Duties and responsibilities

Expectations of physicians in practice

Working with physician assistants: Collaborating while managing risks

Originally published April 2016

Today, about 500 physician assistants practise in Canada1 and that number is likely to climb. For physicians, this increase provides more opportunity to develop a collaborative working relationship with these health professionals. While the current work arrangement between physicians and physician assistants has the potential to expose doctors to certain risks, these risks can be managed.

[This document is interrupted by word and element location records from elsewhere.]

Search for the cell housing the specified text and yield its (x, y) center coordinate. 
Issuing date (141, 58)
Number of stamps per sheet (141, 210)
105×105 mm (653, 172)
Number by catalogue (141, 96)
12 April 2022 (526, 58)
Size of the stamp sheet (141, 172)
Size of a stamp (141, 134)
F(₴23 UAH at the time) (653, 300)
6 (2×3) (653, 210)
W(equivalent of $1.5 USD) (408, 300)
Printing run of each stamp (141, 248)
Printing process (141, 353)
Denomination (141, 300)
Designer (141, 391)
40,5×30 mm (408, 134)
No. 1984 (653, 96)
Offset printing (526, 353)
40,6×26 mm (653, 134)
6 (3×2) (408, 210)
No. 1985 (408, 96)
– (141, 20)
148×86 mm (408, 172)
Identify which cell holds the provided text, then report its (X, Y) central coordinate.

A physician assistant primer

Physician assistants, or PAs, are health professionals who care for patients by carrying out medical acts that have been delegated by a supervising physician.2 Since the 1960s they have worked in the Canadian Armed Forces’ healthcare system3 and today practise primarily in Manitoba, New Brunswick, Alberta, and Ontario.4

The regulation of PAs varies from province to province and continues to evolve. For example, in Manitoba and New Brunswick, PAs are regulated by the provincial medical regulatory authorities (Colleges). In Alberta, the College has a voluntary register of non-regulated physician assistants. In Ontario, the Health Professions Regulatory Advisory Council has recommended that PAs should remain unregulated, but that a compulsory registry be established under the governance and oversight of the Ontario College.5

Unlike in other provinces, there are regulations in Manitoba and New Brunswick that set out minimum educational and training requirements for PAs.6 The Colleges in those provinces have also established specific requirements with respect to supervision and other conditions on the practice of PAs.

Know the risks

Regardless of what provincial structure or system they work under, PAs are not independent healthcare providers. The medical services provided by PAs must be delegated by a licensed physician who then supervises their work.7 It is this responsibility of delegation and supervision of PAs by supervising physicians that exposes doctors to the risk of liability if the PA provides negligent care.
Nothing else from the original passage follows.